START PROVIDED DATA

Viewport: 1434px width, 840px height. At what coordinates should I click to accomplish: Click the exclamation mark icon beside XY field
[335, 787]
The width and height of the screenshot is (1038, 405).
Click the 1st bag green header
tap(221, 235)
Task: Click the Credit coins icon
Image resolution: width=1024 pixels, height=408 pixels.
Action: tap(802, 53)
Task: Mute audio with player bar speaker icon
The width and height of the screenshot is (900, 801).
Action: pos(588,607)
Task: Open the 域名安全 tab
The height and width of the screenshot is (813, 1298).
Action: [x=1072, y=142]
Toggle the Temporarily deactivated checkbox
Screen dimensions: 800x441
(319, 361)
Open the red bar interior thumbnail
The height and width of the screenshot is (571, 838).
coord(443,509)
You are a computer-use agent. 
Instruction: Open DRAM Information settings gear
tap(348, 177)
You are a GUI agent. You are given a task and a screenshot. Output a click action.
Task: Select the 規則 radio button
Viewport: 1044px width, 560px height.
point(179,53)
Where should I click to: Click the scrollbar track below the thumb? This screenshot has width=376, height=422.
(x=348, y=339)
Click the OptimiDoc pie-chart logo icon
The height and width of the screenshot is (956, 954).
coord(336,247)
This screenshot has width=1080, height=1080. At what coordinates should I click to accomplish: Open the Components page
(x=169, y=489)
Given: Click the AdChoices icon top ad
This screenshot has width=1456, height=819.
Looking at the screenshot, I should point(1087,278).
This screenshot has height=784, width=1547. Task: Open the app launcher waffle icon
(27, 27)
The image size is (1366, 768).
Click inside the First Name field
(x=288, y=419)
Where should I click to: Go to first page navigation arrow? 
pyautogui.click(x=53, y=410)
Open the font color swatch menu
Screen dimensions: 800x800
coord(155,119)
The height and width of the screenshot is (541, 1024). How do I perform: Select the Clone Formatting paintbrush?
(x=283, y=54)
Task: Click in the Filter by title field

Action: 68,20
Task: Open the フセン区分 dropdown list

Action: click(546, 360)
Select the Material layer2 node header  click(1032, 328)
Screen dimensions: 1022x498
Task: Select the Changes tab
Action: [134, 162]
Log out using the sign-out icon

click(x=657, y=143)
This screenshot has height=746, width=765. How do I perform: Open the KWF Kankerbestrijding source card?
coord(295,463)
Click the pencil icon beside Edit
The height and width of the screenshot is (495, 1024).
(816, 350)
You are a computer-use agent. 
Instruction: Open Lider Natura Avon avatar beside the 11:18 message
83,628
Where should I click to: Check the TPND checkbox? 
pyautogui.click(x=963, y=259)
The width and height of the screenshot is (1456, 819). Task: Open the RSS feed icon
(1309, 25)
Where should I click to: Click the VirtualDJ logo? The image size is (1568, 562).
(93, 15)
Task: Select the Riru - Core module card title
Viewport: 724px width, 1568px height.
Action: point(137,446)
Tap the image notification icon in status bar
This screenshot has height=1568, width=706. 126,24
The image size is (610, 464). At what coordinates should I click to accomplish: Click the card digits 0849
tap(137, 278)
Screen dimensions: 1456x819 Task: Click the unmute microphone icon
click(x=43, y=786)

END PROVIDED DATA

BRIEF:
Write out all the entries once more, exactly.

TASK OUTPUT:
Viewport: 1434px width, 840px height. At what coordinates should I click to accomplish: Click the exclamation mark icon beside XY field
[335, 787]
The width and height of the screenshot is (1038, 405).
Click the 1st bag green header
tap(221, 235)
Task: Click the Credit coins icon
Image resolution: width=1024 pixels, height=408 pixels.
Action: tap(802, 53)
Task: Mute audio with player bar speaker icon
The width and height of the screenshot is (900, 801).
Action: pos(588,607)
Task: Open the 域名安全 tab
The height and width of the screenshot is (813, 1298).
Action: [x=1072, y=142]
Toggle the Temporarily deactivated checkbox
Screen dimensions: 800x441
(319, 361)
Open the red bar interior thumbnail
The height and width of the screenshot is (571, 838).
coord(443,509)
You are a computer-use agent. 
Instruction: Open DRAM Information settings gear
tap(348, 177)
You are a GUI agent. You are given a task and a screenshot. Output a click action.
Task: Select the 規則 radio button
Viewport: 1044px width, 560px height.
point(179,53)
Where should I click to: Click the scrollbar track below the thumb? This screenshot has width=376, height=422.
(x=348, y=339)
Click the OptimiDoc pie-chart logo icon
The height and width of the screenshot is (956, 954).
coord(336,247)
This screenshot has width=1080, height=1080. At what coordinates should I click to accomplish: Open the Components page
(x=169, y=489)
Given: Click the AdChoices icon top ad
This screenshot has width=1456, height=819.
Looking at the screenshot, I should point(1087,278).
This screenshot has height=784, width=1547. Task: Open the app launcher waffle icon
(27, 27)
The image size is (1366, 768).
Click inside the First Name field
(x=288, y=419)
Where should I click to: Go to first page navigation arrow? 
pyautogui.click(x=53, y=410)
Open the font color swatch menu
Screen dimensions: 800x800
coord(155,119)
The height and width of the screenshot is (541, 1024). How do I perform: Select the Clone Formatting paintbrush?
(x=283, y=54)
Task: Click in the Filter by title field

Action: 68,20
Task: Open the フセン区分 dropdown list

Action: click(546, 360)
Select the Material layer2 node header  click(1032, 328)
Screen dimensions: 1022x498
Task: Select the Changes tab
Action: [134, 162]
Log out using the sign-out icon

click(x=657, y=143)
This screenshot has height=746, width=765. How do I perform: Open the KWF Kankerbestrijding source card?
coord(295,463)
Click the pencil icon beside Edit
The height and width of the screenshot is (495, 1024).
(816, 350)
You are a computer-use agent. 
Instruction: Open Lider Natura Avon avatar beside the 11:18 message
83,628
Where should I click to: Check the TPND checkbox? 
pyautogui.click(x=963, y=259)
The width and height of the screenshot is (1456, 819). Task: Open the RSS feed icon
(1309, 25)
Where should I click to: Click the VirtualDJ logo? The image size is (1568, 562).
(93, 15)
Task: Select the Riru - Core module card title
Viewport: 724px width, 1568px height.
Action: point(137,446)
Tap the image notification icon in status bar
This screenshot has height=1568, width=706. 126,24
The image size is (610, 464). At what coordinates should I click to accomplish: Click the card digits 0849
tap(137, 278)
Screen dimensions: 1456x819 Task: Click the unmute microphone icon
click(x=43, y=786)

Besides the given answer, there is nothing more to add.